Vingt-huit ans après la disparition du journaliste Jean-Pascal Couraud, l’ancien président polynésien Gaston Flosse a été entendu pour la première fois. Une audition attendue, menée le 13 juin dernier par une juge d’instruction décidée à faire la lumière sur l’un des dossiers les plus explosifs de la Ve République dans le Pacifique.
Flosse face à la juge : “JPK n’a jamais été une cible de mon service”
C’est une première historique. À 94 ans, Gaston Flosse, ancien homme fort de la Polynésie française, a enfin été entendu comme témoin dans l’affaire JPK, ce journaliste disparu mystérieusement en 1997. Selon les informations de l’AFP, l’audition a eu lieu le 13 juin dernier à Papeete, sous la conduite de la magistrate récemment nommée à ce dossier figé depuis trop longtemps.
L’enjeu : comprendre le rôle de la présidence Flosse, de son service de renseignement (SED) et du Groupement d’intervention de la Polynésie (GIP) dans ce que beaucoup considèrent comme une affaire d’État locale.
Face à la juge, Flosse a nié toute implication directe ou indirecte dans la disparition du journaliste. Il a qualifié Jean-Pascal Couraud d’« opposant violent contre le gouvernement », mais a martelé qu’il « n’a jamais été une cible du SED ». Une affirmation qui tranche avec les déclarations de plusieurs agents, dont le chef du service, qui ont reconnu avoir surveillé JPK dans les années 1990.
Cela me semble impossible qu’elle ait dit cela, a encore réagi Flosse lorsqu’on lui a évoqué un témoignage accusant son ancienne secrétaire d’avoir affirmé que le journaliste avait été tué sur ses ordres.
Une affaire relancée, mais toujours sans vérité judiciaire
L’audition de Gaston Flosse était réclamée depuis des années par la famille Couraud.

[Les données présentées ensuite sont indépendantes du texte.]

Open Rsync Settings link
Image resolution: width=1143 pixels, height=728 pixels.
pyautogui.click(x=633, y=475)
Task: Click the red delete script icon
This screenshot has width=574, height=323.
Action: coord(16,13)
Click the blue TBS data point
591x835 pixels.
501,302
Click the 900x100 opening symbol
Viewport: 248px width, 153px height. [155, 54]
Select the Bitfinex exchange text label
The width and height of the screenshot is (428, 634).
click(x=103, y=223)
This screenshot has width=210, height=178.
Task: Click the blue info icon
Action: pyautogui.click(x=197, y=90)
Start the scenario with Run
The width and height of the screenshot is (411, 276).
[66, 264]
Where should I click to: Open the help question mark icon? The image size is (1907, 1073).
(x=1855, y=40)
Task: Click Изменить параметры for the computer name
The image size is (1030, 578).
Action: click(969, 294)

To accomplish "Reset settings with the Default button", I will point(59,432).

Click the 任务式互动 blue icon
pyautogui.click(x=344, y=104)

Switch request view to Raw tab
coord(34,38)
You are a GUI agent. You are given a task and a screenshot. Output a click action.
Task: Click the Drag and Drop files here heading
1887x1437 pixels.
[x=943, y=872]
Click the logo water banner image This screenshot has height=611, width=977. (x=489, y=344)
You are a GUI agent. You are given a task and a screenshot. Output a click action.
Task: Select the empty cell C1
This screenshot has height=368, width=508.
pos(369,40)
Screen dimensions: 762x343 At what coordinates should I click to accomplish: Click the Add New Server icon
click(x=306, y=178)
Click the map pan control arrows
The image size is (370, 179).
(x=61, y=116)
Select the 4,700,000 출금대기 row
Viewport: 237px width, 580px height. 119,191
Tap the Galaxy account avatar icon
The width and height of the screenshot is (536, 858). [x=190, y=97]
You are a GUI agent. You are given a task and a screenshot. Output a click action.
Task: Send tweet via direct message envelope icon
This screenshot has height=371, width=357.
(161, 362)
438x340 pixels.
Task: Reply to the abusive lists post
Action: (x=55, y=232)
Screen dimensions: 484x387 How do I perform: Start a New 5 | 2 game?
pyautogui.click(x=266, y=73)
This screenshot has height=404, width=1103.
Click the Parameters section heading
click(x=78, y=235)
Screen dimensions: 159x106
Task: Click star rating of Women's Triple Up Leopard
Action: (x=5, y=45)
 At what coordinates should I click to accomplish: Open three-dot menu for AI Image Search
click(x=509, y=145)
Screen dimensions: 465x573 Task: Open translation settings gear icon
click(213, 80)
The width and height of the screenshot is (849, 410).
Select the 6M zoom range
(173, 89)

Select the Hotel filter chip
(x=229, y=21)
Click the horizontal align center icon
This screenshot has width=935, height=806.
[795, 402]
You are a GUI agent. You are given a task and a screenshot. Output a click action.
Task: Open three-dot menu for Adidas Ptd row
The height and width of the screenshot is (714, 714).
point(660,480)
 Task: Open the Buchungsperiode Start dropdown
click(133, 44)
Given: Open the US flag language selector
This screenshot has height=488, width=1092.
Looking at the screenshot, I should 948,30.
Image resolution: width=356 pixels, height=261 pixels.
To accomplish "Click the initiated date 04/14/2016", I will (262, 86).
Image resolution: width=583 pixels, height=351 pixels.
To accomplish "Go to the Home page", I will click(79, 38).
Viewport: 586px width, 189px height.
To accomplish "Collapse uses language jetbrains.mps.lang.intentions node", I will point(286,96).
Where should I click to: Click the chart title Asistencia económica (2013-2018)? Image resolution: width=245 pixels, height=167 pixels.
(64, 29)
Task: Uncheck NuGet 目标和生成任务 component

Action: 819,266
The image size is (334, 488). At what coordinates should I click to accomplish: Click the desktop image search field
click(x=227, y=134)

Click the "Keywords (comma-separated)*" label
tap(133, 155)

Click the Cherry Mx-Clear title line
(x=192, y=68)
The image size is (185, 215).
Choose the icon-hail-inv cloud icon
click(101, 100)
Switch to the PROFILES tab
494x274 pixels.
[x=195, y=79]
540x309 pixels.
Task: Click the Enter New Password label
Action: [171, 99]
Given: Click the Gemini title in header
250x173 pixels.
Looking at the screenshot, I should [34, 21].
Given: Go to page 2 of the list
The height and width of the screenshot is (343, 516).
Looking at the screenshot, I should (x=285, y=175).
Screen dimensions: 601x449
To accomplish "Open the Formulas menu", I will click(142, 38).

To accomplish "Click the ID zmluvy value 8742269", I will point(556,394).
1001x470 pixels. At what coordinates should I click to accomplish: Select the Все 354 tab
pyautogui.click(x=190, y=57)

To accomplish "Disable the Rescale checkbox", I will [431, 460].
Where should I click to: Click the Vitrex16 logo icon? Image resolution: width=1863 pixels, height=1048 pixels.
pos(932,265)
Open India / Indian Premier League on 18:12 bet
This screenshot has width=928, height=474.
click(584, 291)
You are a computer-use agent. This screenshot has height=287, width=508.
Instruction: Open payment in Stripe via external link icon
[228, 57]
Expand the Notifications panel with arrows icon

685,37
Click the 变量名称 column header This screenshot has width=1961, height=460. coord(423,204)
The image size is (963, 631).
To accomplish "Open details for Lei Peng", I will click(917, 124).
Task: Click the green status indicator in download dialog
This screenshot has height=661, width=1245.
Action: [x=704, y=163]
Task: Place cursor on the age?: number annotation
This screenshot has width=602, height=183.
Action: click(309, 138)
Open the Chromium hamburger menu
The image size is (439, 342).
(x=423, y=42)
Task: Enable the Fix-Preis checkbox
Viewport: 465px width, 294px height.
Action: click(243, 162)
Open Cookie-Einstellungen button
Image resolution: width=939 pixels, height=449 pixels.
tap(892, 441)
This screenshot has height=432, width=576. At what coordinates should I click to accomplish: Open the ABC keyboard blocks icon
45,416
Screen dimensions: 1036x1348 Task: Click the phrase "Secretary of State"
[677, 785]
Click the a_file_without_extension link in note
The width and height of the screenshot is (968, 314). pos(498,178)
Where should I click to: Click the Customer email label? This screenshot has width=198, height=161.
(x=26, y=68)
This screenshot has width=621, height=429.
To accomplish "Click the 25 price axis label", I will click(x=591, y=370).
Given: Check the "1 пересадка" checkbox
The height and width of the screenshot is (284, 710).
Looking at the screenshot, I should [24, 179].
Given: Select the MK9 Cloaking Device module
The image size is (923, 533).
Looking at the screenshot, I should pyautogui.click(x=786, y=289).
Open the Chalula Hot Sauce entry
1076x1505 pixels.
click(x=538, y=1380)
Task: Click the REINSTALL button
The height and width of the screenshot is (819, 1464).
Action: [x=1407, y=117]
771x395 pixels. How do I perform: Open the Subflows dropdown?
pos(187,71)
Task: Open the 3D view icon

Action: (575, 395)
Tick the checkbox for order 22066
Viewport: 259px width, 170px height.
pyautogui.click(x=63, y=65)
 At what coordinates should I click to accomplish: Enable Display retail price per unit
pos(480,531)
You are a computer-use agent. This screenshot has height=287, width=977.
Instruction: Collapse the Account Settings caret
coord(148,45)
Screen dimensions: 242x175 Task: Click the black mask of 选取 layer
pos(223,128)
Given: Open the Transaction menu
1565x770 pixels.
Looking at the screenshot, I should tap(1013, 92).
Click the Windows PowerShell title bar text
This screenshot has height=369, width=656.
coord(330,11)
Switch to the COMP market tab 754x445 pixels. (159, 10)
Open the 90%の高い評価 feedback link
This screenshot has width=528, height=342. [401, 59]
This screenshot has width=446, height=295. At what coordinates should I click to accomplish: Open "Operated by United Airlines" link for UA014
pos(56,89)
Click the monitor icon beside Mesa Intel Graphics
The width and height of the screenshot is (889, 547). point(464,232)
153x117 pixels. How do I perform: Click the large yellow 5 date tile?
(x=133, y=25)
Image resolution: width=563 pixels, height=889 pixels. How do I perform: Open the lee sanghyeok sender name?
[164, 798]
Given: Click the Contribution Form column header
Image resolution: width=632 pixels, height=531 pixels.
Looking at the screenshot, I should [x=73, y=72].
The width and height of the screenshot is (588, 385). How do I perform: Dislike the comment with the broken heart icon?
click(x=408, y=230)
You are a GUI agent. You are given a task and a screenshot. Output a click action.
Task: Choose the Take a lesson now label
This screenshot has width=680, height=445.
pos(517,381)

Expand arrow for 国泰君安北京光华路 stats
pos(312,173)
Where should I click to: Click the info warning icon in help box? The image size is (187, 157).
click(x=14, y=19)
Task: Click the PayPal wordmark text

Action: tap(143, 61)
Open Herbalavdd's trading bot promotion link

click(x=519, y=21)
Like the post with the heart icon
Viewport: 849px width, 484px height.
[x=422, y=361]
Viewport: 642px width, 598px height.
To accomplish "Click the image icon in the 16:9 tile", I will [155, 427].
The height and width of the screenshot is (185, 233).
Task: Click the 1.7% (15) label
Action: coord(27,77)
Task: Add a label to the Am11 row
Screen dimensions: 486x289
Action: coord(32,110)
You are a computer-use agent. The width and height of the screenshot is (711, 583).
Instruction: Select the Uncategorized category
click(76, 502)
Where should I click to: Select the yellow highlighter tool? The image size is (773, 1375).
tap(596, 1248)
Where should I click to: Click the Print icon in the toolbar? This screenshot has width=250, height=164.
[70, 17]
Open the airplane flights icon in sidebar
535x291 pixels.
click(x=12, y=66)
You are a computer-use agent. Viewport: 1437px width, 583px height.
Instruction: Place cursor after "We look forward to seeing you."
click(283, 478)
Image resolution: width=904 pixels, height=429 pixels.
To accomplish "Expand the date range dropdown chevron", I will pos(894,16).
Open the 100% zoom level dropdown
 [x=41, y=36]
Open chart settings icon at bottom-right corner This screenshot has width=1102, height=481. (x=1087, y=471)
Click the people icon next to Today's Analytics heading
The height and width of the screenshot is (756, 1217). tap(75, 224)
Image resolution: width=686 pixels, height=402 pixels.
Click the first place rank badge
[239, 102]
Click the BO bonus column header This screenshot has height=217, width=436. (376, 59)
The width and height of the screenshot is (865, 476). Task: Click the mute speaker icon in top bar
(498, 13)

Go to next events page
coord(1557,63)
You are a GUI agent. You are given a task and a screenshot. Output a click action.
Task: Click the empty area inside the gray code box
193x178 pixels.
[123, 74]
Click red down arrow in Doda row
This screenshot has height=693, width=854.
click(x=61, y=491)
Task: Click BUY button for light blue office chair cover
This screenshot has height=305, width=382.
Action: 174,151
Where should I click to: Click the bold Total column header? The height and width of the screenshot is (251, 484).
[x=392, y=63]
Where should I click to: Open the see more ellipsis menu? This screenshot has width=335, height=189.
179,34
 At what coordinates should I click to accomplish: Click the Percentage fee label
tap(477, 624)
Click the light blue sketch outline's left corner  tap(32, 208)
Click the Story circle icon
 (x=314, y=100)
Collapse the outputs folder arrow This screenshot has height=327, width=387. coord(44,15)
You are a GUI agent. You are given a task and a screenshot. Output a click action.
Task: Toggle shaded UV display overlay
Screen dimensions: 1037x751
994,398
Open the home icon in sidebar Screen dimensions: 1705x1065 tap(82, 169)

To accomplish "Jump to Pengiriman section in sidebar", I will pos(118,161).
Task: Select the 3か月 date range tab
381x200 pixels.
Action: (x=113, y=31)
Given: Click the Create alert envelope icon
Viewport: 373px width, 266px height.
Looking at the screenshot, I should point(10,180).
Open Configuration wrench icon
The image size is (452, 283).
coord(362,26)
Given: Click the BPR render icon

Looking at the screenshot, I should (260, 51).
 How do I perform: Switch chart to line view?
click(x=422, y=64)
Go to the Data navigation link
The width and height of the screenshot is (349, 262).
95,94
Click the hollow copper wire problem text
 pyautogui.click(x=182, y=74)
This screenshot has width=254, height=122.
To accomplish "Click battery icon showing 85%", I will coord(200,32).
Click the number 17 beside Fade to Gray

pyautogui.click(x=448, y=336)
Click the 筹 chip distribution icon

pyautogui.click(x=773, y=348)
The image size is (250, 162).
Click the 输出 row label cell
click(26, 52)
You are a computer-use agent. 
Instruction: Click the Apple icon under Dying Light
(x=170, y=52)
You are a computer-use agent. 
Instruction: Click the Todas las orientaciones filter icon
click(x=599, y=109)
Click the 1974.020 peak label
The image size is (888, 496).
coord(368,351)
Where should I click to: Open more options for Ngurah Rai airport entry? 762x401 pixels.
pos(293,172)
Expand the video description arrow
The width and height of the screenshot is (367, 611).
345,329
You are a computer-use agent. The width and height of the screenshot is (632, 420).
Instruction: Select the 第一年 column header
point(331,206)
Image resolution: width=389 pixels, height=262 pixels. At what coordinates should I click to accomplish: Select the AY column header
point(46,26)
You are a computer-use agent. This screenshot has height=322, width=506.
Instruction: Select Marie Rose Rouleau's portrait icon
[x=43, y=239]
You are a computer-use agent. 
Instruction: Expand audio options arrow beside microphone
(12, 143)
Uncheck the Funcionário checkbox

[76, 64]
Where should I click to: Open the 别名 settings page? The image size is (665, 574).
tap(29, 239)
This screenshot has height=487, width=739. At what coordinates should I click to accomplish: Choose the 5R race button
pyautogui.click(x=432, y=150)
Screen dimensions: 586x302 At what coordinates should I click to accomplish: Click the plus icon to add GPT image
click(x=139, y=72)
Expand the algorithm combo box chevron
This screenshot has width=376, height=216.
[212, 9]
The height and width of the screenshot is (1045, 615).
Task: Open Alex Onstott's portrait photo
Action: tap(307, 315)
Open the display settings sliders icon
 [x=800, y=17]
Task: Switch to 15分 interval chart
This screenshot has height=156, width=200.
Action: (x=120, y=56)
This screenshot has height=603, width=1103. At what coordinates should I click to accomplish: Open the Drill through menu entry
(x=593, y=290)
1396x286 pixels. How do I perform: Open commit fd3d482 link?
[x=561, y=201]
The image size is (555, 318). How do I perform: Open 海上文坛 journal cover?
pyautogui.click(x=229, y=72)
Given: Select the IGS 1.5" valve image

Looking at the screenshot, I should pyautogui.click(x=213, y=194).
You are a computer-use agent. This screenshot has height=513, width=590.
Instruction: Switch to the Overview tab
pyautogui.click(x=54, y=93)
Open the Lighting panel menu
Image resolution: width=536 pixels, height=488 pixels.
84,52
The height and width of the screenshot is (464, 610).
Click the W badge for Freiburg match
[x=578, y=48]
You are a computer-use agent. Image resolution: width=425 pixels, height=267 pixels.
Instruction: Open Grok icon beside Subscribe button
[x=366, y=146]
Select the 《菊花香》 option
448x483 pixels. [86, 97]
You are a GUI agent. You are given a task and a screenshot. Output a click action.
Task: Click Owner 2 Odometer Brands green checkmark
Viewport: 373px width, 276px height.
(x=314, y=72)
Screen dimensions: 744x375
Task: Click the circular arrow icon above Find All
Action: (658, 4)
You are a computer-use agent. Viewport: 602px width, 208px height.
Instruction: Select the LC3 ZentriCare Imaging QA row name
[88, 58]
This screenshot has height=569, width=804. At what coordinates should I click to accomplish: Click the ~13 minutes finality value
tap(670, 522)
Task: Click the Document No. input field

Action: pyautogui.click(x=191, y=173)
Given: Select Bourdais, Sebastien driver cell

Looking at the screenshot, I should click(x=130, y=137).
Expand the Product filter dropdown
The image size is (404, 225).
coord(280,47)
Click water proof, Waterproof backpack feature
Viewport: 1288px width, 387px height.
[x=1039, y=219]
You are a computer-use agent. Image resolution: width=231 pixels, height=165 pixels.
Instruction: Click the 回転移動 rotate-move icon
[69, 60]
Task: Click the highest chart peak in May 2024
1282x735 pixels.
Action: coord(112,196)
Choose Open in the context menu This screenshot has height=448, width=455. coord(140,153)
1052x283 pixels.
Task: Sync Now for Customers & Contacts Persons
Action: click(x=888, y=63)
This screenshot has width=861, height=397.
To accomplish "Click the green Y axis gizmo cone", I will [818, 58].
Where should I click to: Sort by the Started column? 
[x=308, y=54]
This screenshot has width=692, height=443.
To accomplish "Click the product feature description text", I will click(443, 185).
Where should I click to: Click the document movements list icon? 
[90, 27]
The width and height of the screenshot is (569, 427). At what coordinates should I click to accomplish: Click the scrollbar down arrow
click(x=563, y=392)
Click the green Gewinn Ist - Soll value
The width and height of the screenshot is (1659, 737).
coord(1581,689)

Pour Philippe Couraud, le frère du journaliste :
ces auditions sont absolument nécessaires tant il est apparu au fil de l’enquête que Gaston Flosse pouvait être l’instigateur de la disparition de Jean-Pascal Couraud.
Mais après presque trois décennies, la vérité reste ensevelie sous des zones d’ombre. Quatre personnes demeurent mises en examen : le chef et un membre du GIP, la compagne de JPK et son amant de l’époque.
L’une des hypothèses centrales de la justice évoque une intimidation du GIP ayant mal tourné, une piste que les enquêteurs peinent toujours à étayer, malgré les aveux partiels et les témoignages contradictoires.
Le parquet n’a pas souhaité commenter, tandis que Flosse, fidèle à son style, n’a pas cherché à se dérober :
J’ai toujours servi la Polynésie dans le respect de la loi, aurait-il déclaré selon une source proche de la défense.
Une phrase qui résonne comme une manière de revendiquer sa droiture politique face à ses détracteurs.
Le patriarche de la Polynésie, figure controversée mais incontournable
Derrière l’affaire, c’est toute l’histoire d’un pouvoir polynésien à l’ancienne qui refait surface. Gaston Flosse, allié historique de Jacques Chirac, a dirigé la Polynésie française de 1984 à 2004, puis à plusieurs reprises jusqu’en 2014.
Maire de Pirae, député, sénateur, secrétaire d’État… le vieux lion de Papeete a façonné le paysage politique local comme nul autre.
Condamné dans de multiples affaires de favoritisme et de détournement de fonds, il a été déclaré inéligible à plusieurs reprises, mais reste une figure tutélaire du camp autonomiste et du gaullisme océanien.
Aujourd’hui, à l’âge où d’autres écrivent leurs mémoires, Flosse continue de défendre son héritage politique, refusant d’être réduit à ses démêlés judiciaires.
Pour lui, comme pour beaucoup de ses partisans, l’affaire JPK est devenue un symbole d’acharnement politico-judiciaire.
Je n’ai jamais fait disparaître personne. J’ai dirigé un pays, pas une mafia, aurait-il confié en privé à un proche.
Vingt-huit ans après, l’ombre de JPK plane encore sur la Polynésie. Mais une chose est sûre : le vieux chef n’a pas dit son dernier mot.